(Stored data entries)
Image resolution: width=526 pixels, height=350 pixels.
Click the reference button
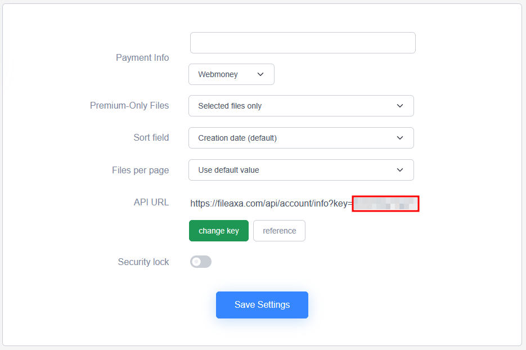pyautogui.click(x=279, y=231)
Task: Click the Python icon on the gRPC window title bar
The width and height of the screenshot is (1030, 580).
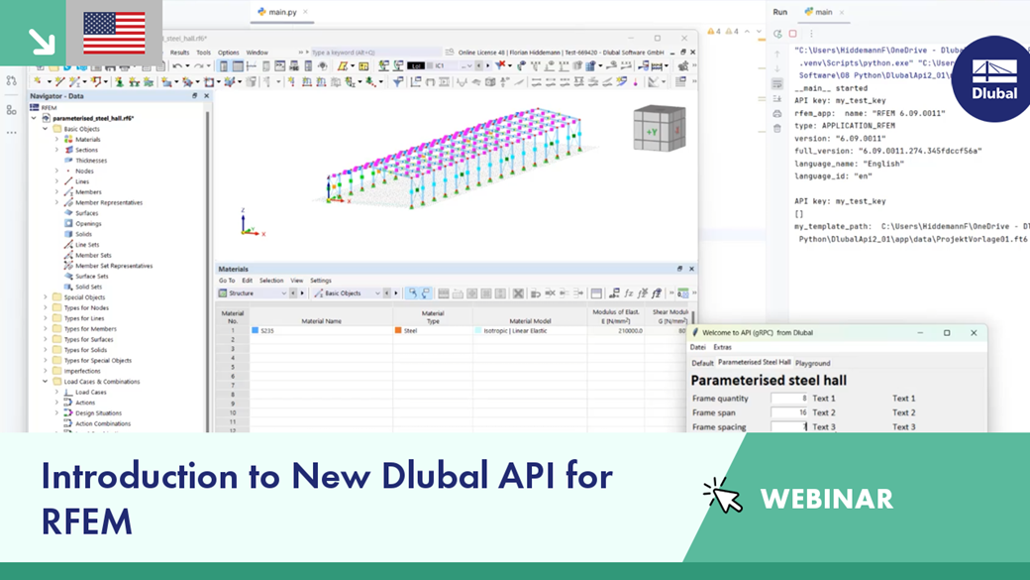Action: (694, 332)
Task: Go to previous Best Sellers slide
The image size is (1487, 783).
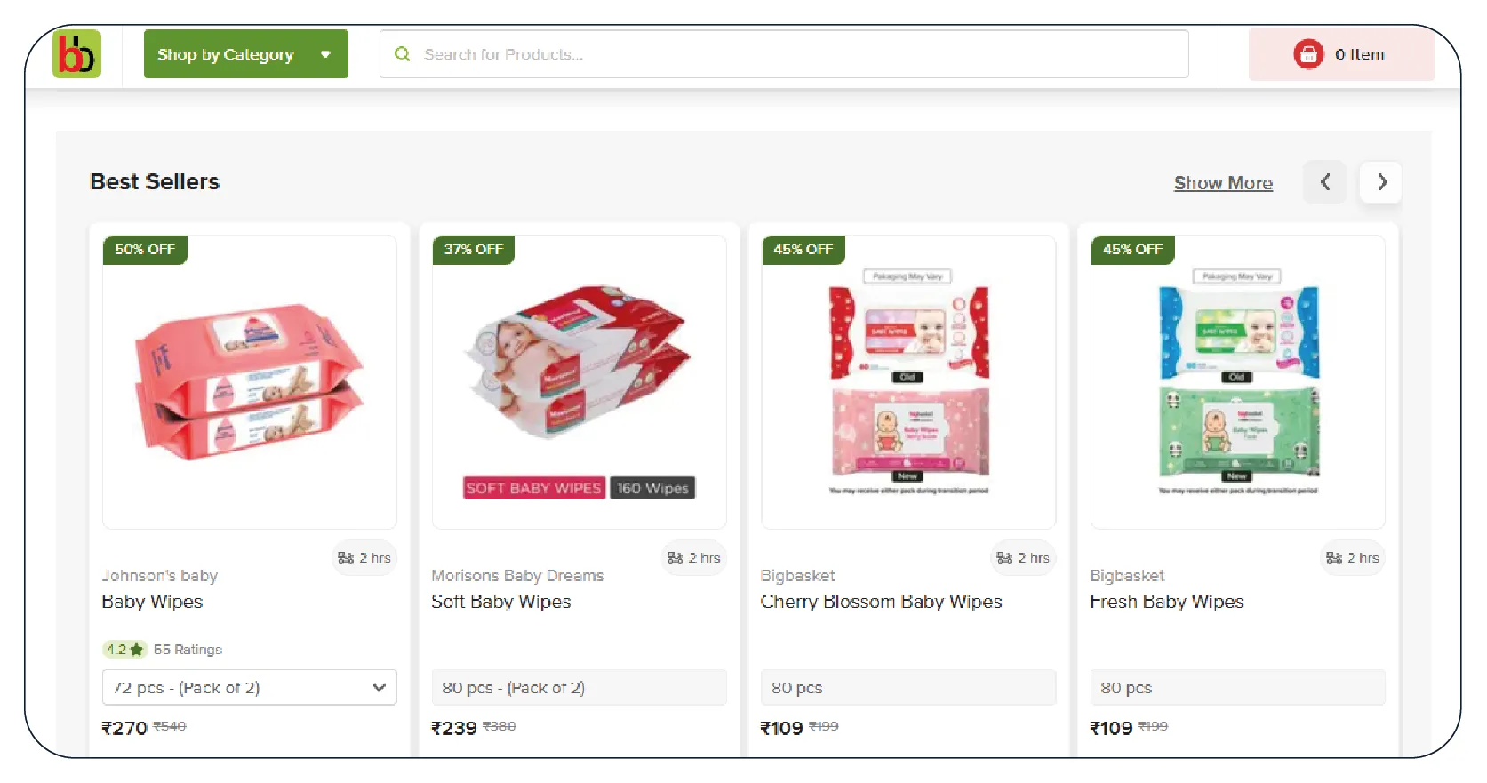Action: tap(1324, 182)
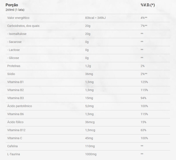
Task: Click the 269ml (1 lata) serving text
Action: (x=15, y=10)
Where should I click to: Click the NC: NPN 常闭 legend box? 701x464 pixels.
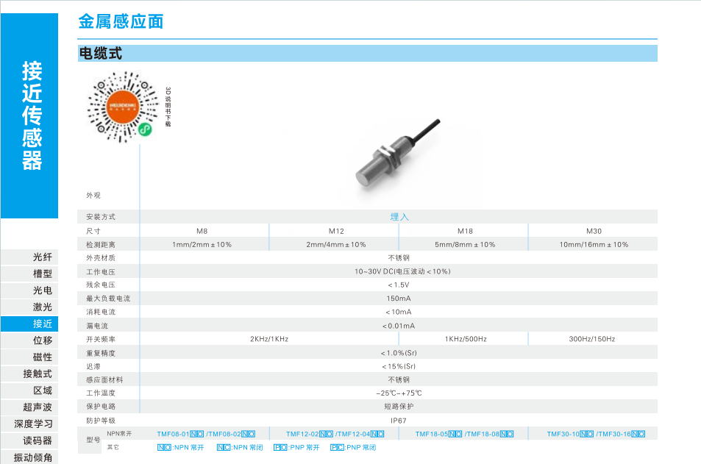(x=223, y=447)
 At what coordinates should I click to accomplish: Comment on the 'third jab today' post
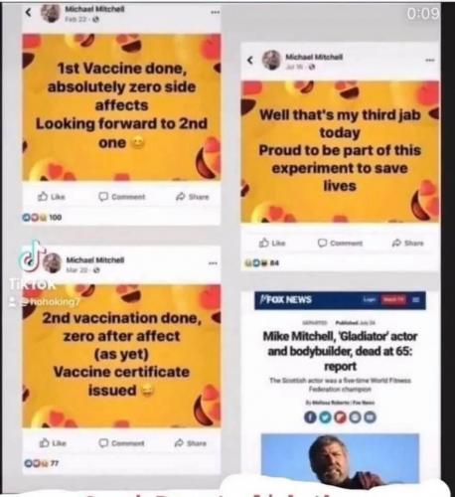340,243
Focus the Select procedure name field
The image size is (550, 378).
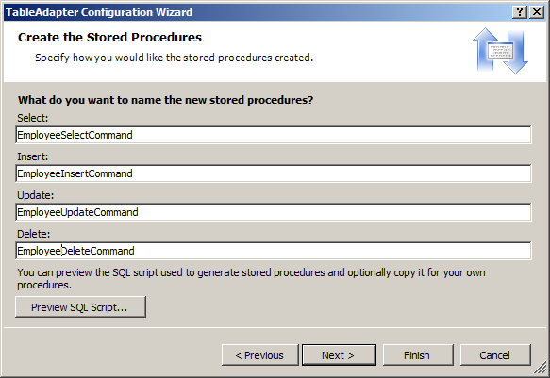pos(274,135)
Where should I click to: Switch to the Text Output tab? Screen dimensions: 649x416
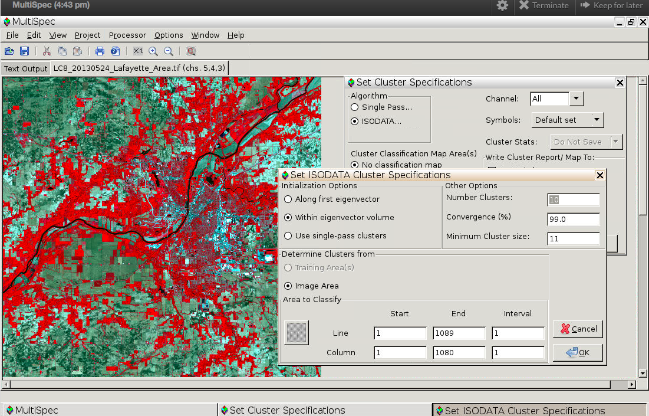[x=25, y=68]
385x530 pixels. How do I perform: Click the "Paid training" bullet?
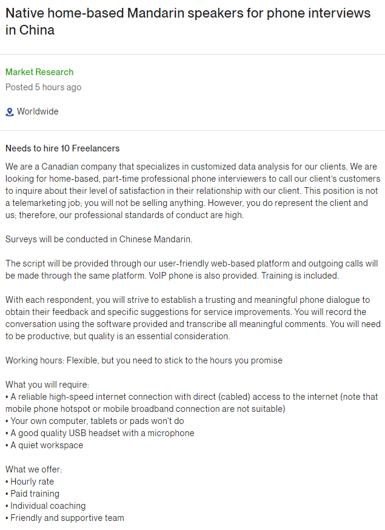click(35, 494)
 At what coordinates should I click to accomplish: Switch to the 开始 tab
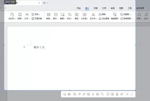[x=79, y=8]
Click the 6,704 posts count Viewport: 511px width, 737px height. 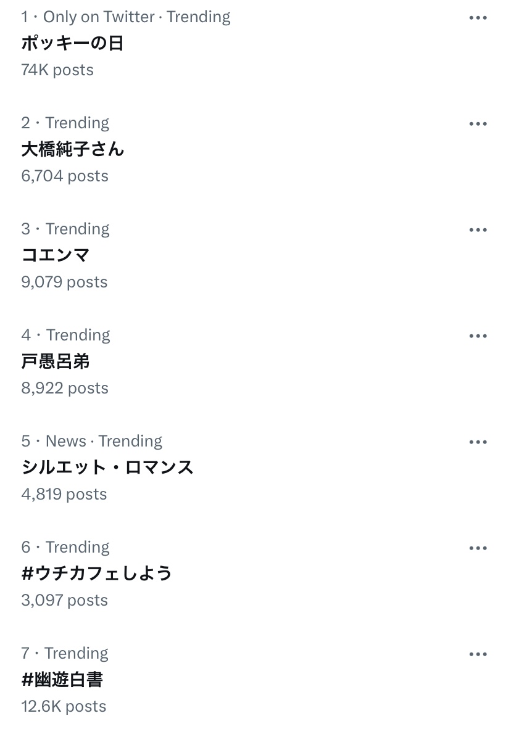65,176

...

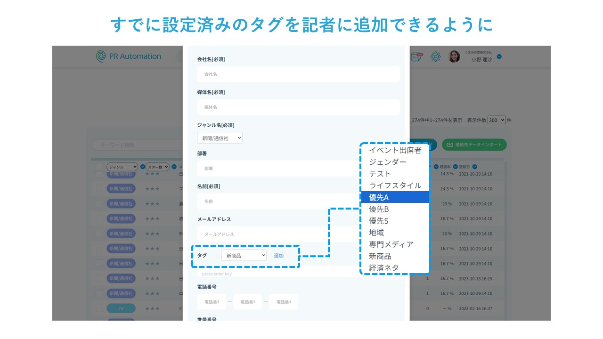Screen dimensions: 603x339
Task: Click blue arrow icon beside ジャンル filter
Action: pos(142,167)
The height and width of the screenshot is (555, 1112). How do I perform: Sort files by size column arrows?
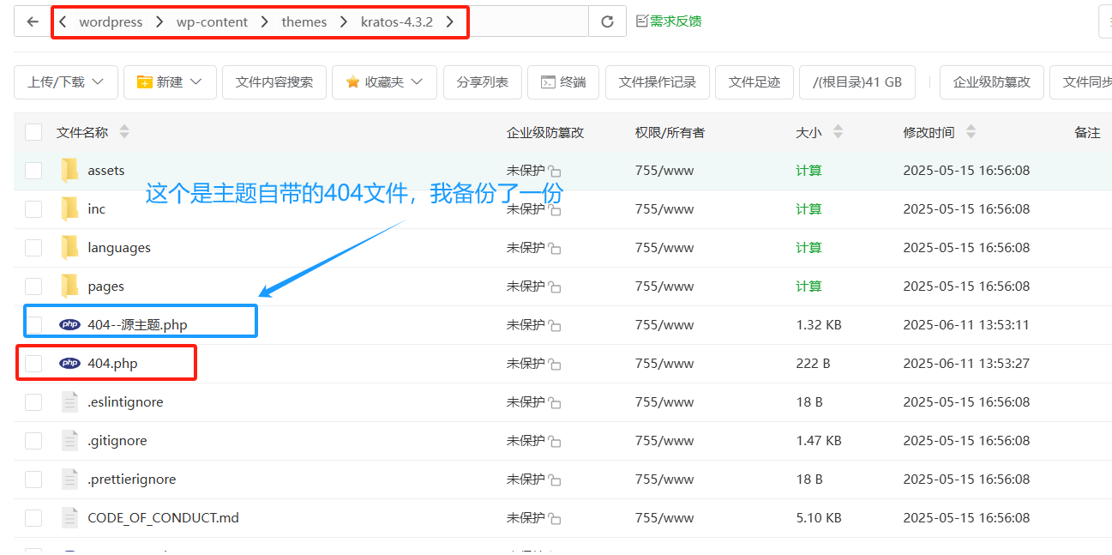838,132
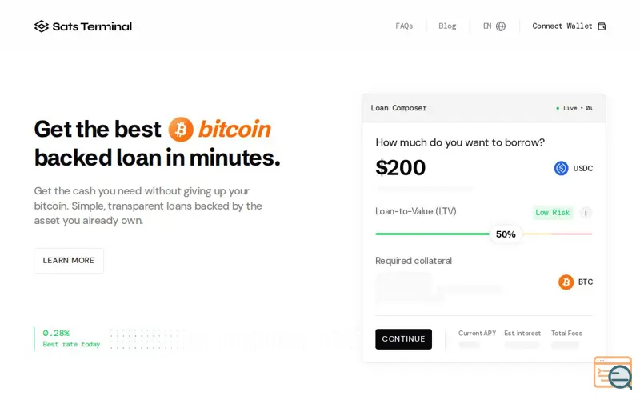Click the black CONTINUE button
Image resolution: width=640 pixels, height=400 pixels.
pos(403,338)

● **THE TASK**
Both the line containing "The image size is (1487, 783)." and the line containing "Focus the Select procedure name field" above belong in the output, as do the lines between them. Print them exactly, without pictures.

● **EXERCISE RESULT**
The image size is (1487, 783).
Action: tap(1324, 182)
Task: Click the 269ml (1 lata) serving text
Action: (x=15, y=10)
Where should I click to: Click the NC: NPN 常闭 legend box? 701x464 pixels.
(x=223, y=447)
 At what coordinates should I click to accomplish: Comment on the 'third jab today' post
340,243
Focus the Select procedure name field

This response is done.